Cet amendement du groupe La France insoumise vise à garantir que l’exploitation d’une installation hydroélectrique ne se fera pas au détriment d’objectifs environnementaux fondamentaux.La préservation des milieux aquatiques, le bon état écologique des masses d’eau et le maintien des continuités écologiques ne doivent pas devenir des variables d’ajustement. Les barrages hydroélectriques, bien qu’ils constituent une source d’énergie renouvelable stratégique, ont des impacts significatifs sur la biodiversité et les écosystèmes aquatiques – c’est largement documenté.Un exemple : lorsqu’un barrage procède à un lâcher d’eau, des sédiments sont relâchés, avec des conséquences importantes sur les rivières et les frayères. Les effets sur la biodiversité se mesurent sur des années. Les barrages sont là et il faut bien faire avec, mais on sait que leur installation a eu pour effet de fragmenter […]
La parole est à Mme Julie Ozenne, pour soutenir l’amendement no 89.

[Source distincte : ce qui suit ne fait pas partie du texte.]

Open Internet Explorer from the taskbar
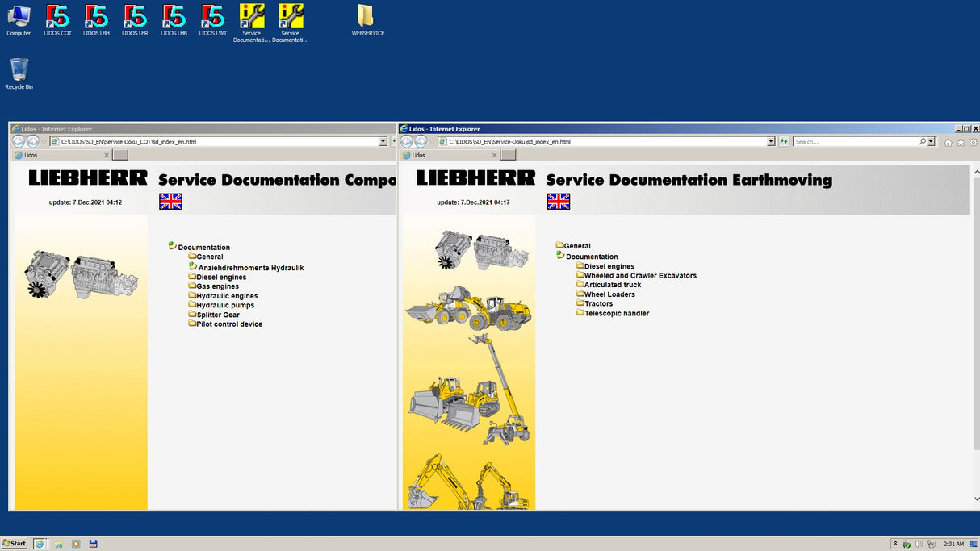Image resolution: width=980 pixels, height=551 pixels. [x=38, y=543]
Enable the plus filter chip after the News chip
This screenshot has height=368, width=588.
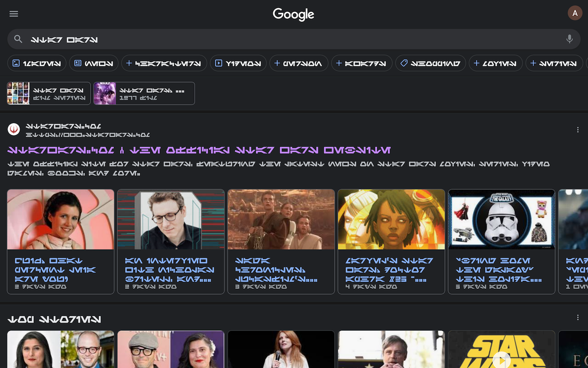point(129,63)
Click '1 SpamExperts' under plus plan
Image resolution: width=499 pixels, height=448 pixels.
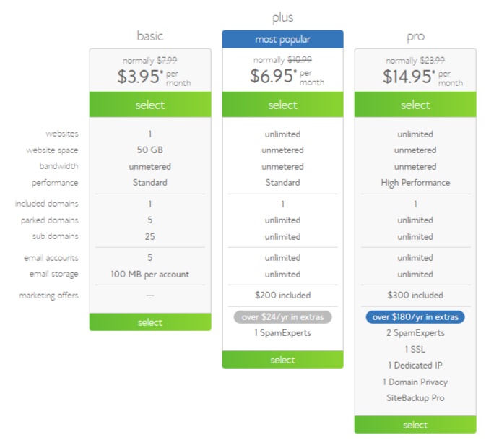(282, 333)

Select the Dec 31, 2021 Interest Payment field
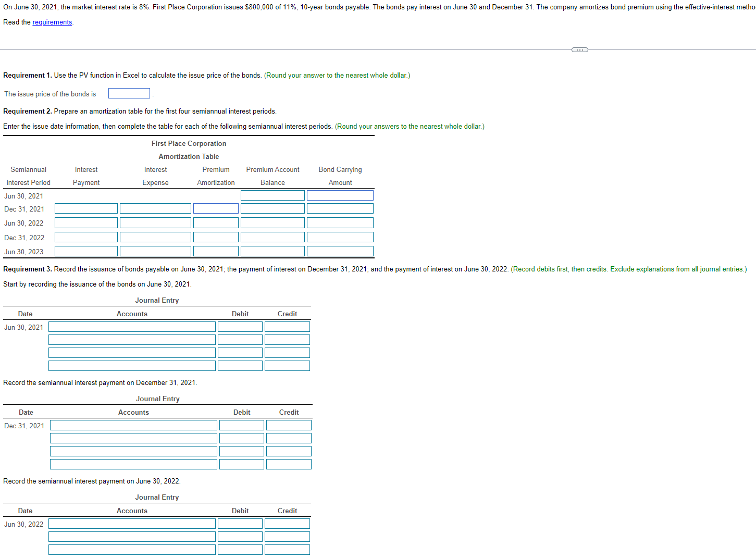pyautogui.click(x=86, y=208)
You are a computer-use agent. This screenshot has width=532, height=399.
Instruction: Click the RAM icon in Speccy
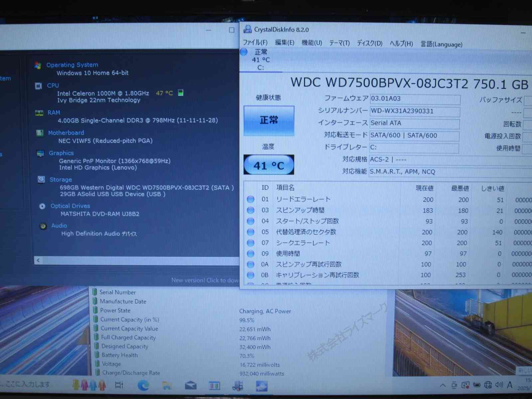(39, 113)
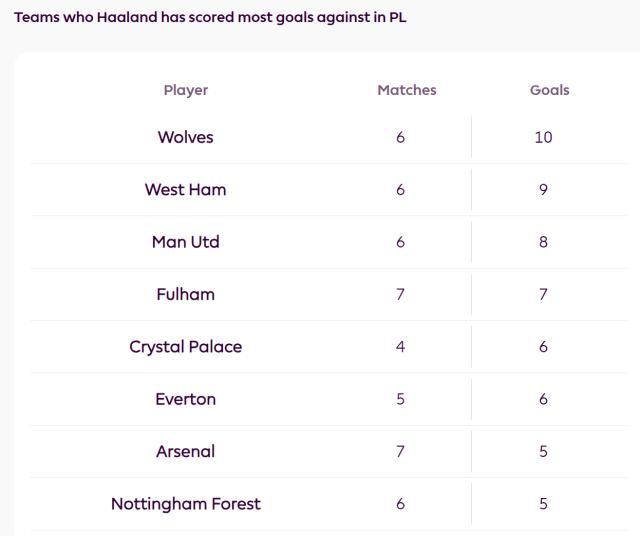Image resolution: width=640 pixels, height=536 pixels.
Task: Click Crystal Palace's matches value of 4
Action: pos(400,347)
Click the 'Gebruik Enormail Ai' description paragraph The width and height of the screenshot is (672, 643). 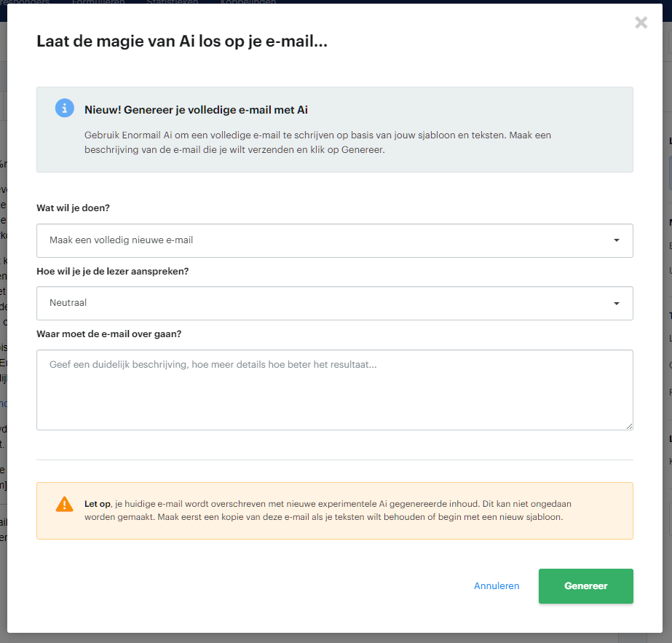[317, 142]
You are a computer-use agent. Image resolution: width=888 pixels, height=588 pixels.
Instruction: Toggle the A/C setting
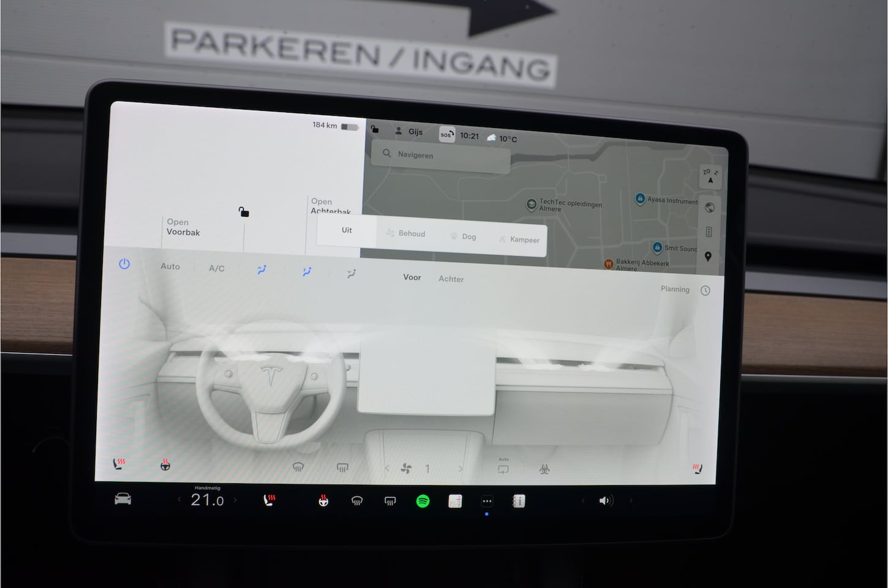tap(216, 268)
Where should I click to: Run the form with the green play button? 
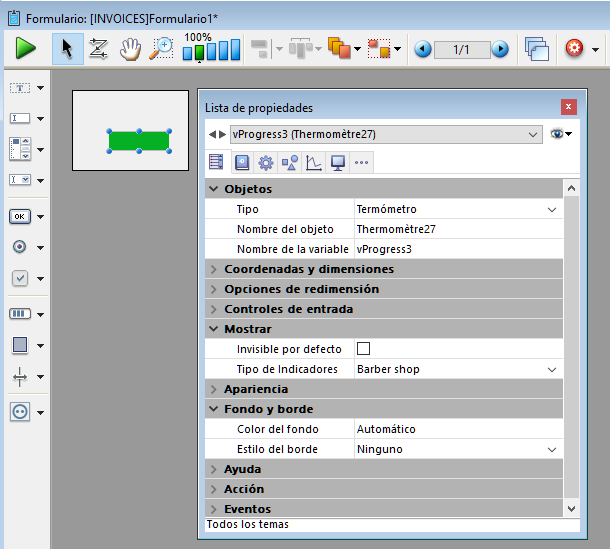(x=26, y=48)
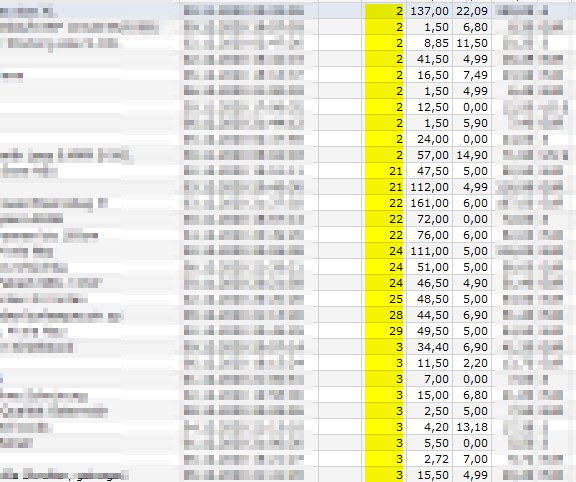Viewport: 576px width, 482px height.
Task: Click the cell showing 2,20
Action: [x=472, y=363]
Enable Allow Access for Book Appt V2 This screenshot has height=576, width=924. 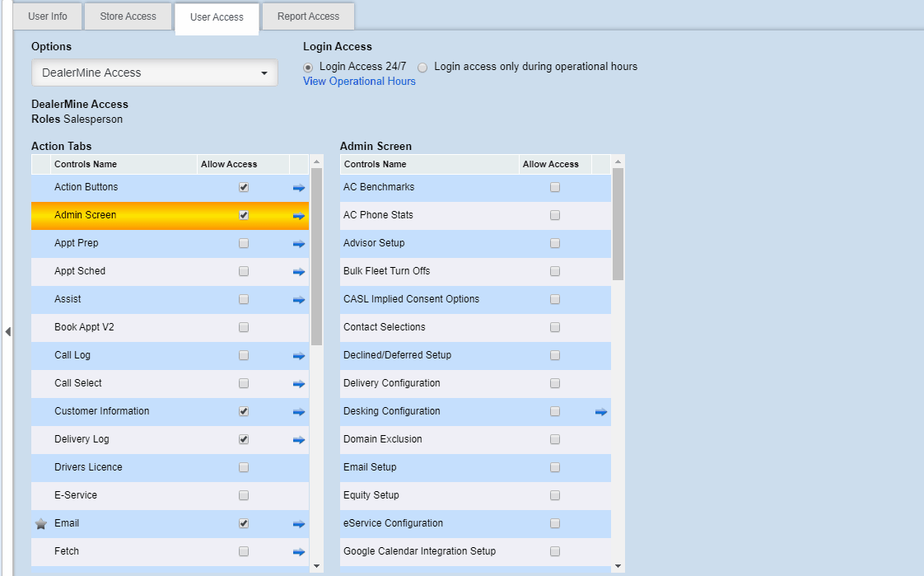(244, 327)

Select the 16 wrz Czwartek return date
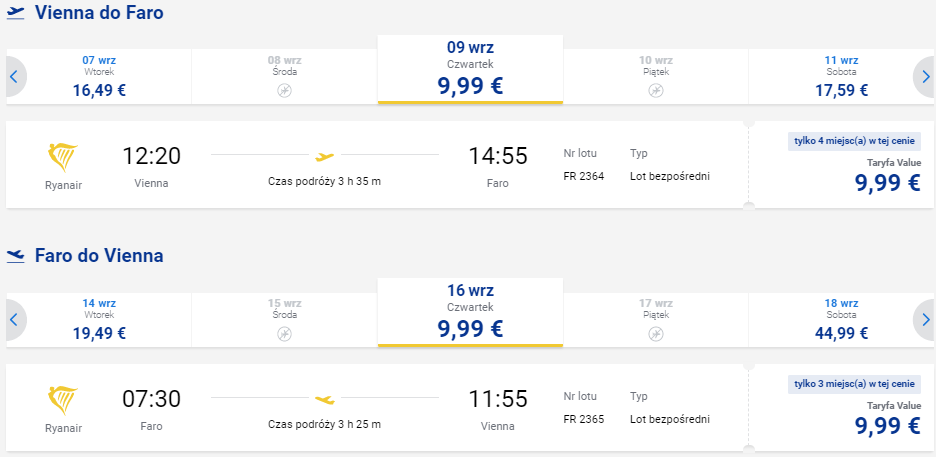click(x=470, y=313)
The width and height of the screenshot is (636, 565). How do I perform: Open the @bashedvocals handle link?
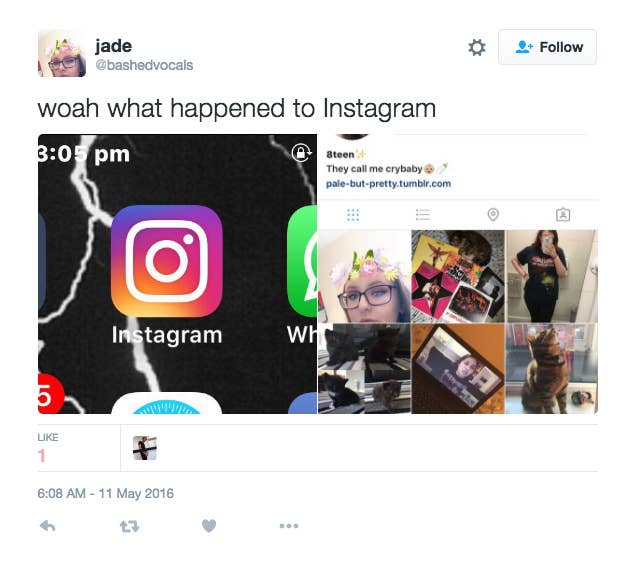144,65
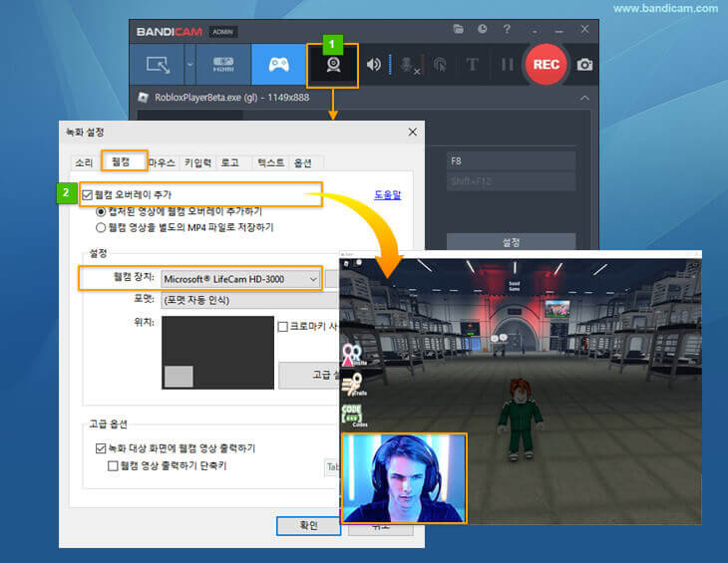The height and width of the screenshot is (563, 728).
Task: Open the Microsoft LifeCam HD-3000 device dropdown
Action: (313, 279)
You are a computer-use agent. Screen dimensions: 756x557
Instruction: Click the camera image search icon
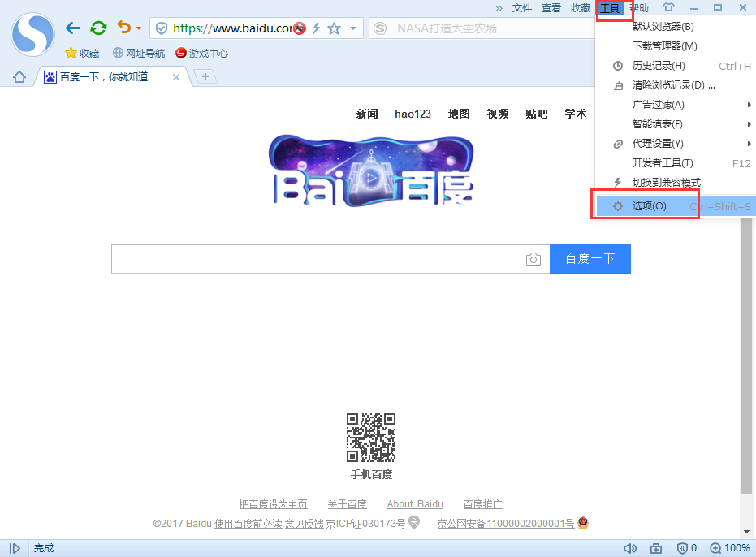[x=533, y=259]
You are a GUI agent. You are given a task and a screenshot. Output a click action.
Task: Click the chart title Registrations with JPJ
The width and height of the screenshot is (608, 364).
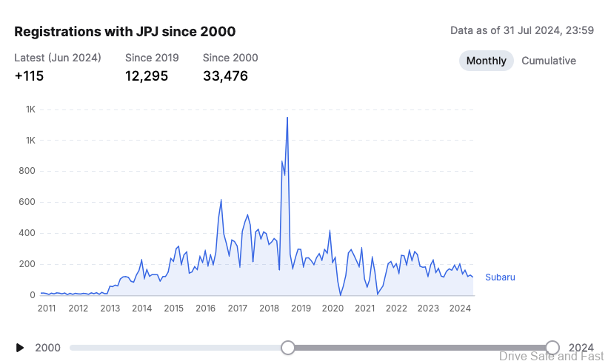point(125,31)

L’article 7 définit le contenu et la procédure de délivrance des nouvelles autorisations pour les installations de plus de 4 500 kilowatts. Ce changement de régime encadrant l’exploitation des grands ouvrages hydroélectriques appelle une clarification explicite des critères environnementaux devant guider la décision de l’État.Le texte dispose que l’instruction doit concilier les objectifs de politique énergétique, de sûreté, de sécurité, de navigation, de prévention des inondations et d’adaptation au changement climatique. Cependant, il ne mentionne pas explicitement la préservation des milieux aquatiques, le bon état des masses d’eau et le maintien des continuités écologiques, pourtant au cœur des exigences du droit de l’eau et de la biodiversité. L’amendement vise donc à inscrire explicitement ces critères dans la loi.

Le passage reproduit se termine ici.